Avete sicuramente sentito parlare della nuova generazione di sale giochi, un’evoluzione che si potrebbe definire quasi naturale delle tradizionale sale arcade che ai miei tempi ospitavano frotte di ragazzini occhialuti e non. Ora la tecnologia ha fatto passi da gigante e tutti possono permettersi una console o un PC su cui giocare tranquillamente da casa propria, le sale giochi quindi potevano scegliere di evolversi o morire per sempre. Nascono così le prime sale arcade per la realtà virtuale.

Visori come HTC Vive e Oculus Rift, non sono alla portata di tutti, il prezzo è ancora troppo alto e necessitano di uno spazio piuttosto ampio per godere di un’esperienza completa. Ecco quindi che si intravede una speranza di sopravvivenza per le sale giochi tradizionali a patto che si sapranno adattare, creando uno spazio per permettere a chiunque di sperimentare sulla propria pelle l’immersività della realtà virtuale. Il mercato si sta aprendo a nuove strade che non puntano più esclusivamente al videogiocatore casalingo, ma vanno a coprire le esigenze specifiche di una nuova fetta di consumatori.

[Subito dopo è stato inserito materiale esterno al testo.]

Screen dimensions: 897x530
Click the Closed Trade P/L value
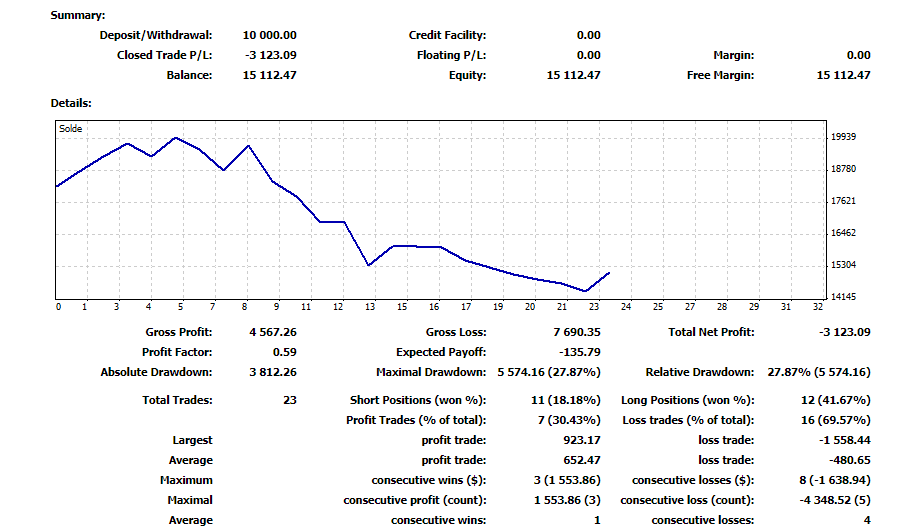point(271,55)
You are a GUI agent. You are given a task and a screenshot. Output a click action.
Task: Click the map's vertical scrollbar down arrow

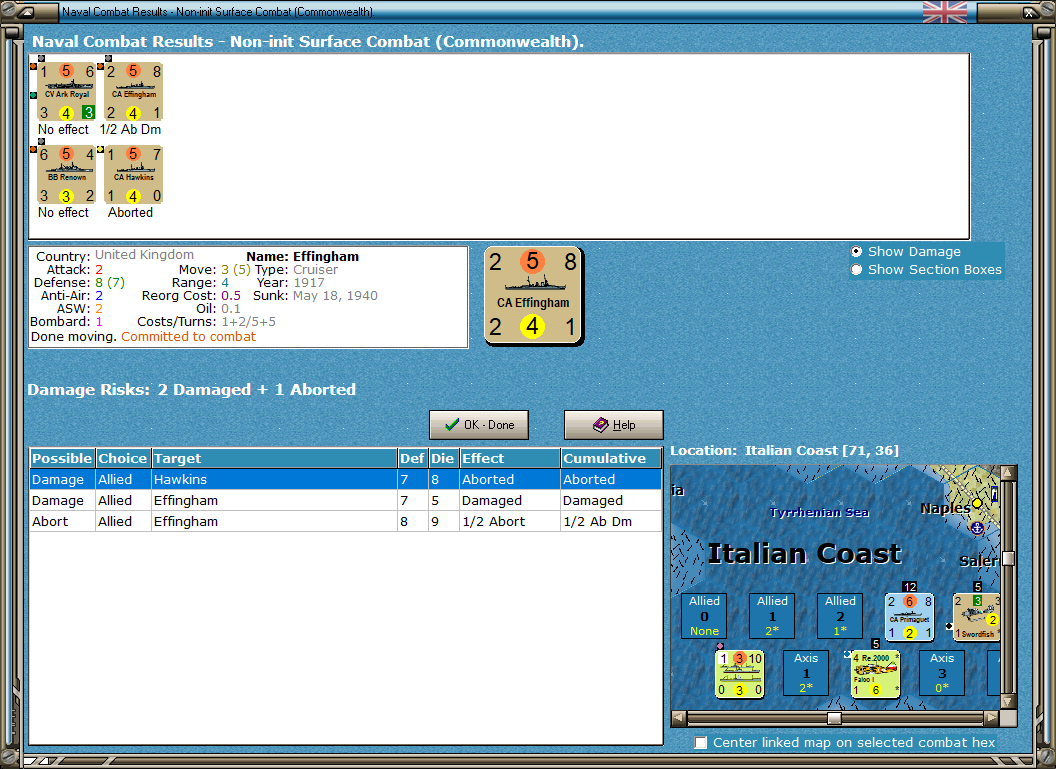pyautogui.click(x=1009, y=700)
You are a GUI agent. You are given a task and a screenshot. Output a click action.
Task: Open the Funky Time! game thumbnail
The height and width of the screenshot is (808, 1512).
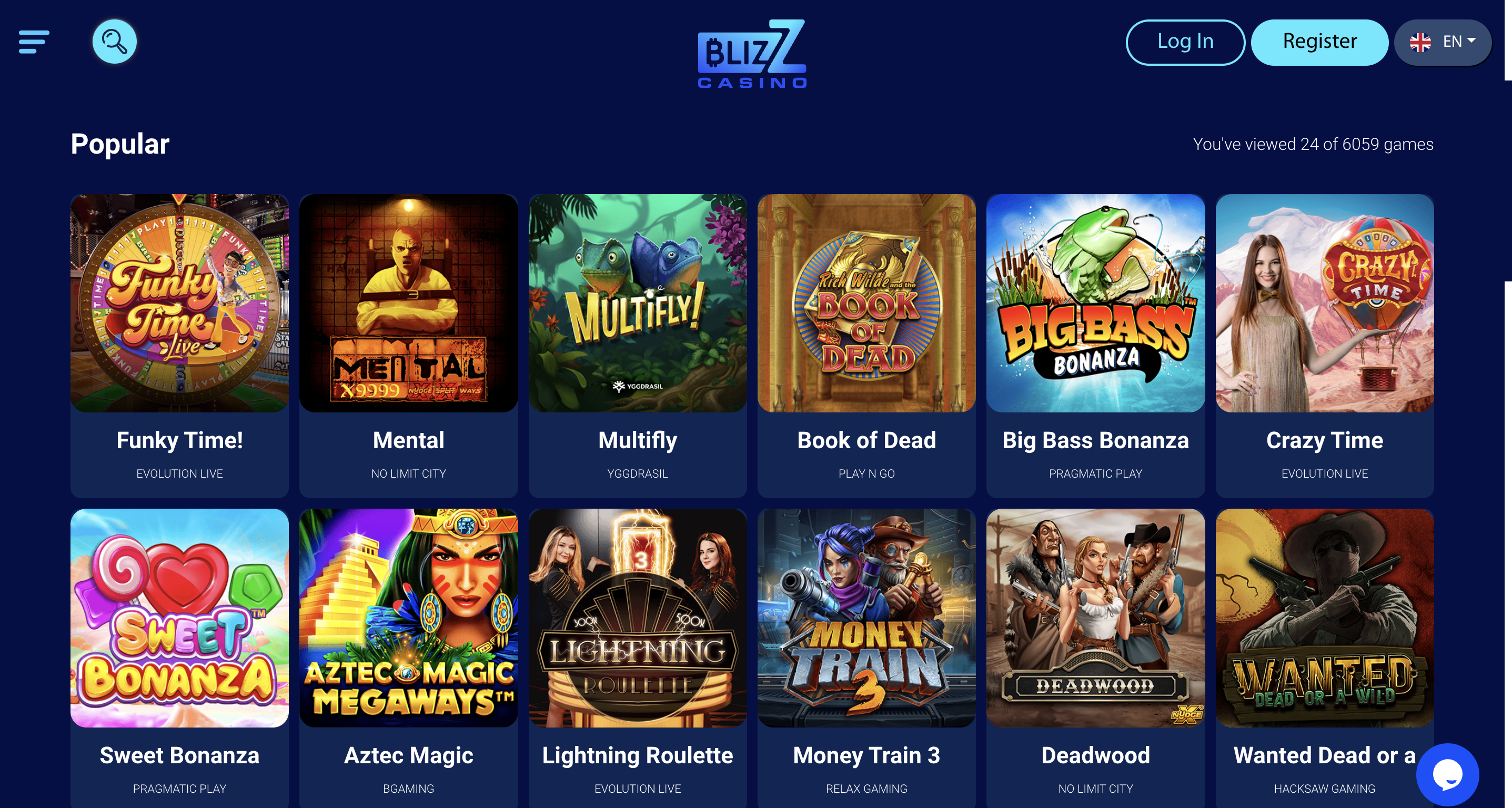pos(179,304)
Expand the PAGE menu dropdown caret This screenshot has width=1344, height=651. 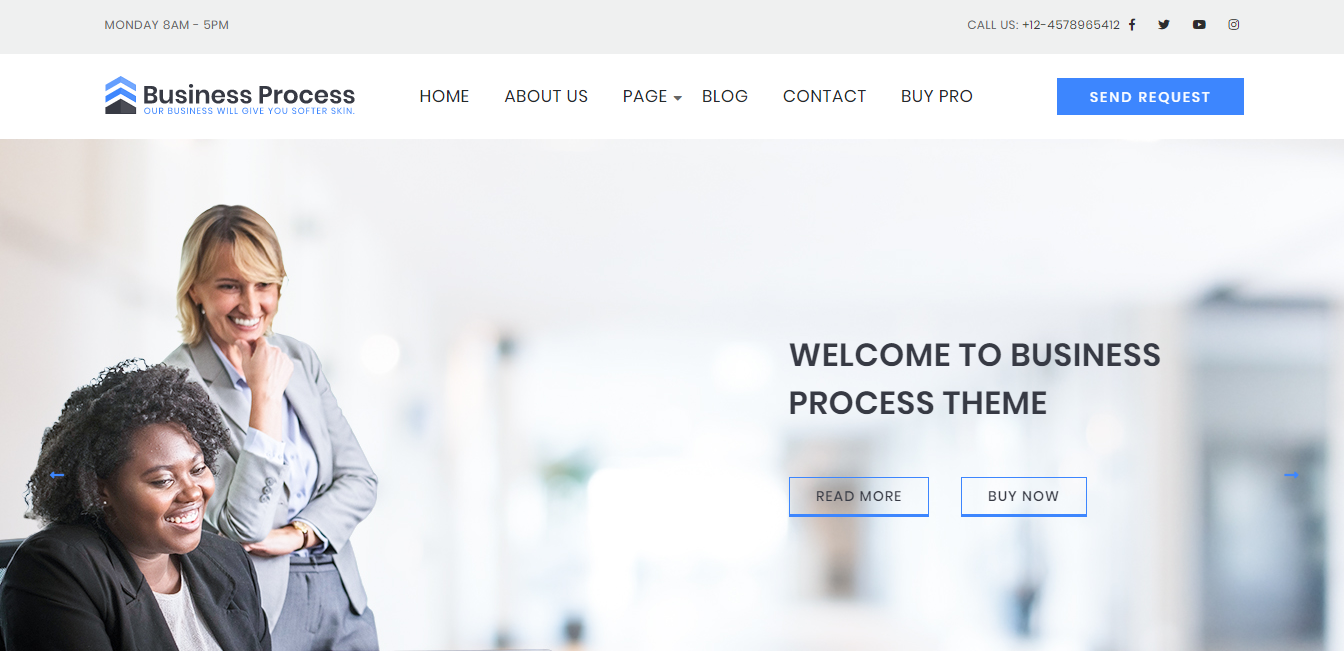[677, 98]
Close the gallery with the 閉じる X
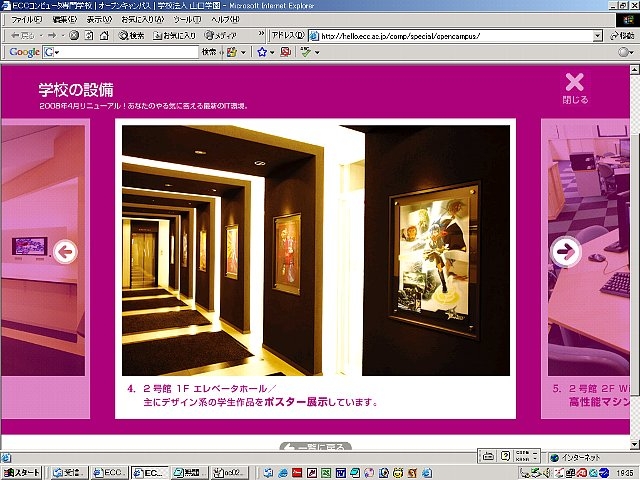The image size is (640, 480). [x=574, y=88]
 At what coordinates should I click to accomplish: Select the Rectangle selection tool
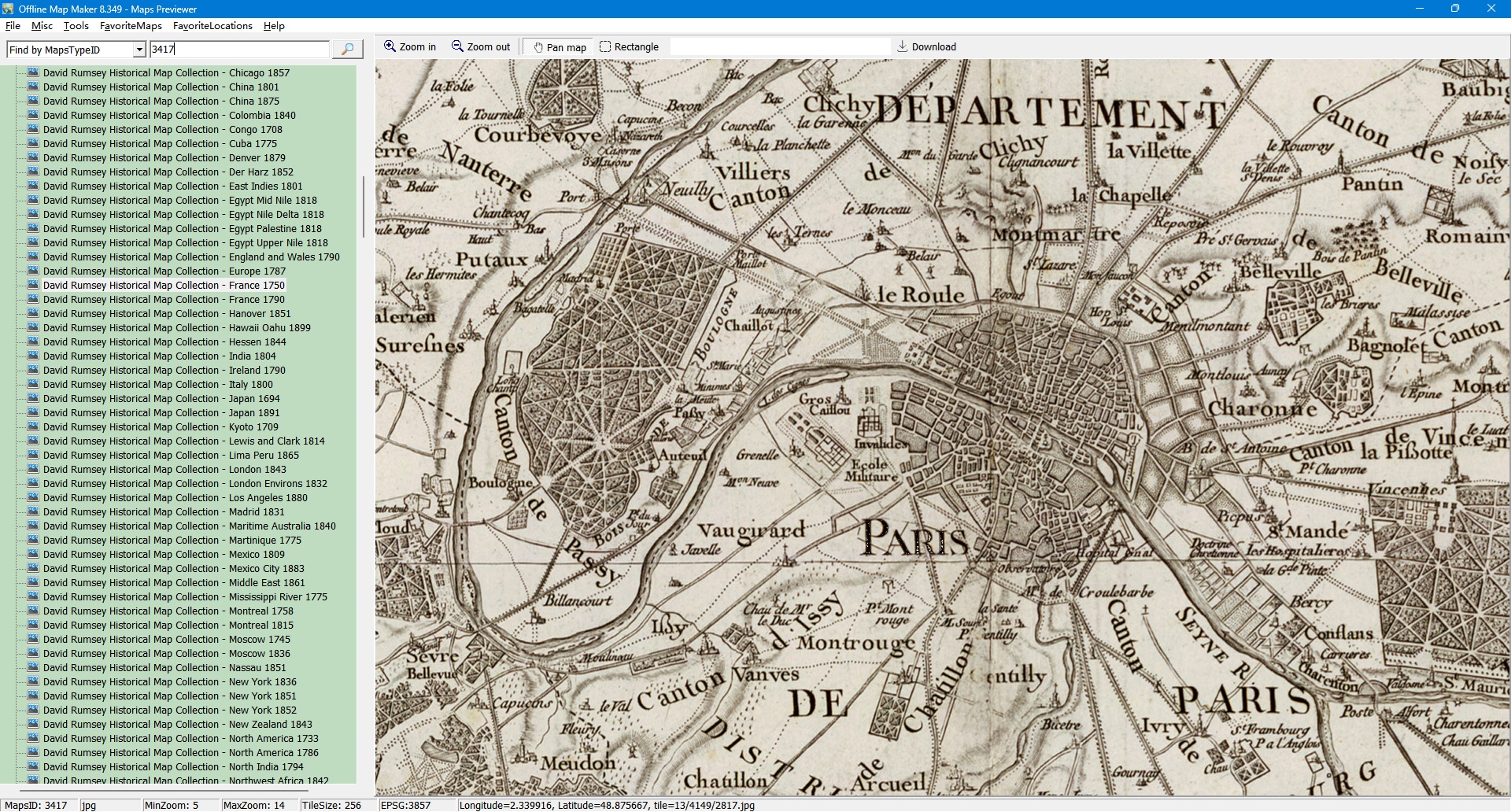[x=629, y=47]
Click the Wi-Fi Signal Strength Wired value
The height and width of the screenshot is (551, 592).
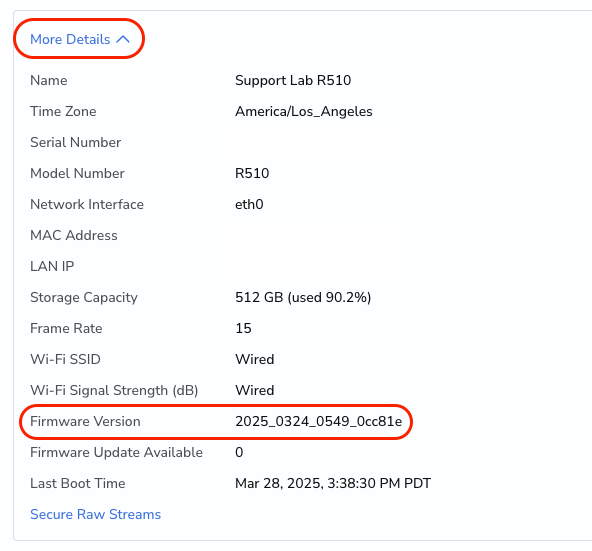click(254, 390)
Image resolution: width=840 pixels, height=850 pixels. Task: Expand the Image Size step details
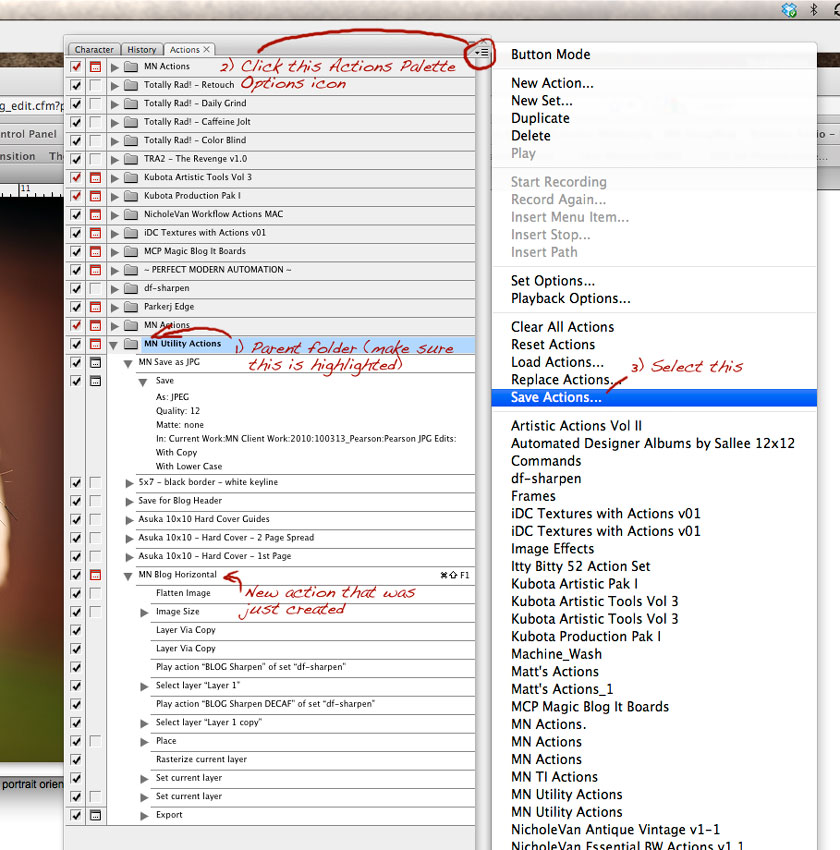145,612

Un visore per le sale giochi

Sensics che ha collaborato attivamente per lo sviluppo di OSVR, il visore di Razer, per prima ha cominciato a costruire un nuovo headset ad uso pubblico, esclusivamente per le sale arcade, ottimizzato per essere particolarmente resistente e facile da pulire, (so che anche voi avete pensato con orrore al sudore facciale altrui). Non preoccupatevi, il visore infatti si potrà velocemente disassemblare per una rapida pulizia dei cuscinetti frontali e delle lenti.

Trattandosi di un dispositivo che passerà in mano ad un gran numero di persone, l’azienda si sta concentrando più sull’aspetto pratico dello sviluppo, non so quanti di voi prendendo per la prima volta in mano il Playstation VR hanno percepito la precarietà del visore, figuratevi se dovesse essere utilizzato da migliaia di persone.

Che cosa avrà di diverso dal visori tradizionali?

Sensics ha spiegato come il suo nuovo headset sarà un insieme di funzionalità e durabilità. Prima di tutto il visore deve essere pratico e veloce da utilizzare, ma non bisogna sottovalutare nemmeno l’aspetto delle riparazioni, che col tempo potrebbero essere necessarie.

Ci saranno un paio di ventole per evitare l’appannamento delle lenti e la possibilità di integrare il Leap Motion, un dispositivo che traccia il movimento delle mani e delle dita, per permettere al giocatore un’interazione nell’ambiente di gioco, aspetto decisamente interessante che garantisce anche a chi non ha mai provato la realtà virtuale un’immediatezza di utilizzo non indifferente.

Il prezzo d’acquisto del visore dovrebbe aggirarsi attorno ai 2000$ decisamente superiore ad un comune visore casalingo. Sensics ha già avviato la produzione di massa e spera di cominciare ad entrare nel mercato già nella prima metà del 2017, speriamo che questa evoluzione delle sale giochi tradizionali possa aiutare la diffusione della realtà virtuale.